EXTRACTED ENTRIES start
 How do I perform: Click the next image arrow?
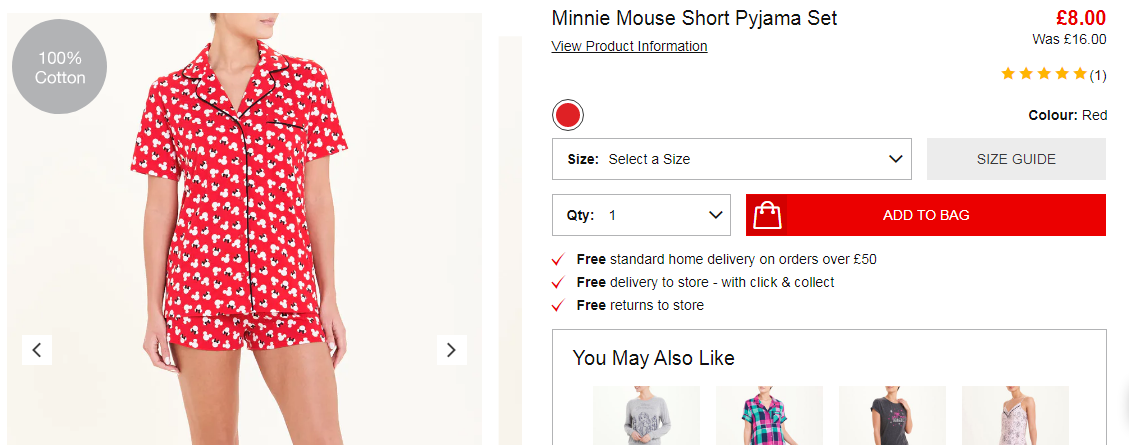coord(451,350)
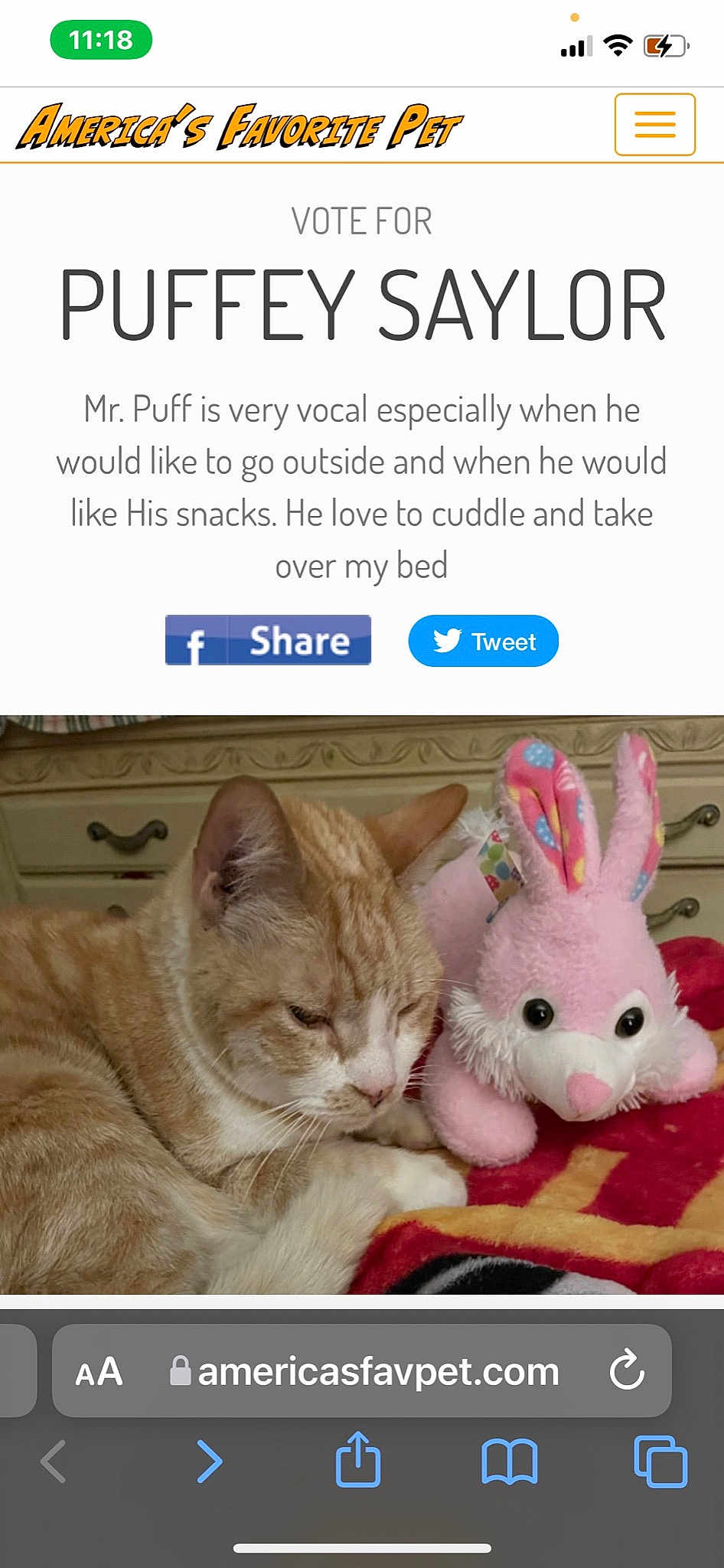Image resolution: width=724 pixels, height=1568 pixels.
Task: Open the photo of cat with bunny
Action: (x=362, y=1004)
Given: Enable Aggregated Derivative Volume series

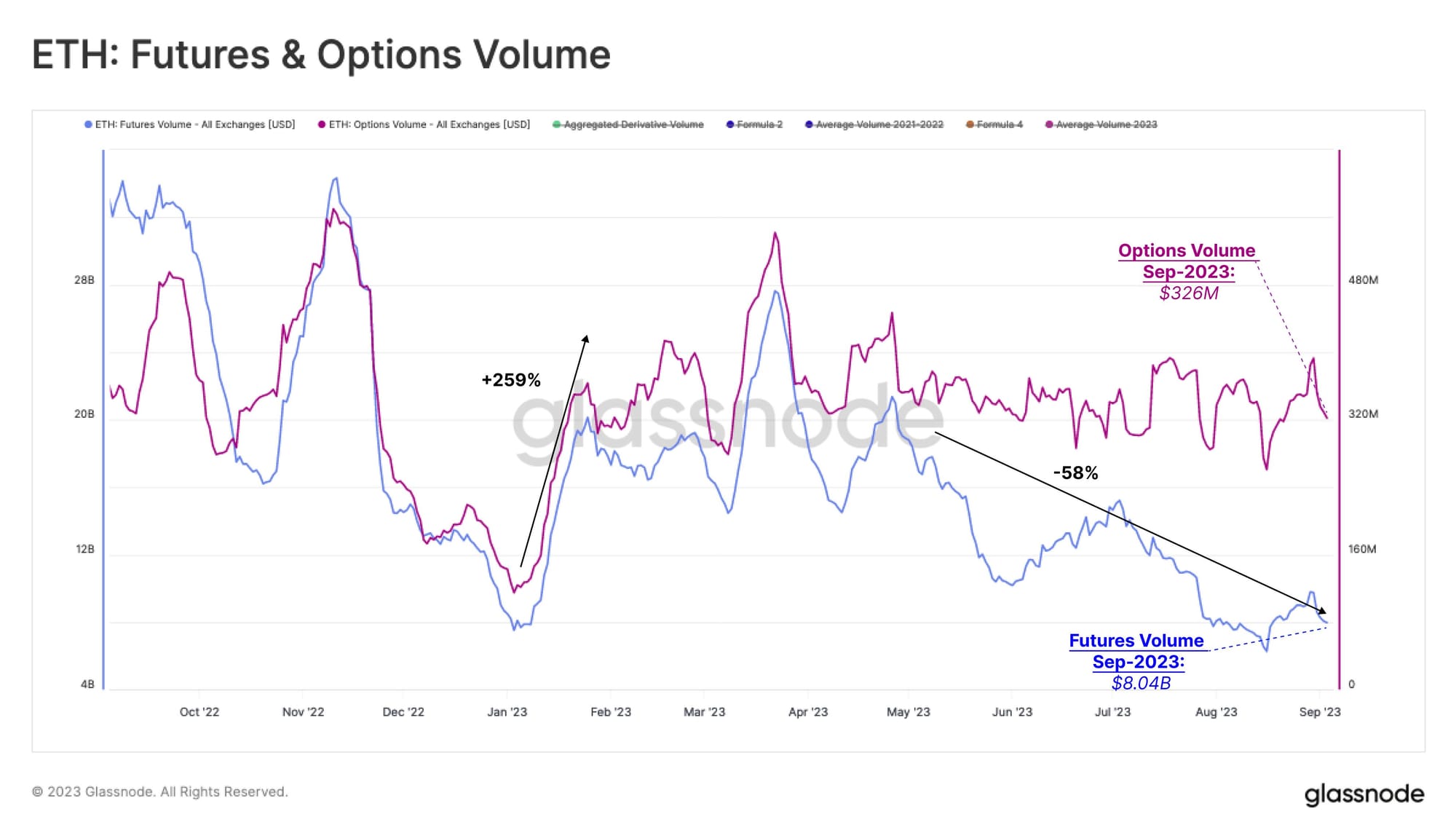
EXTRACTED ENTRIES end
▶ **STATED EXERCISE**
Retype every line of the records above word for word, leaving out the pictures.

▶ **THE REPLY**
 How do I perform: Click the next image arrow?
coord(451,350)
Image resolution: width=724 pixels, height=1568 pixels.
Task: Open the photo of cat with bunny
Action: (x=362, y=1004)
Given: Enable Aggregated Derivative Volume series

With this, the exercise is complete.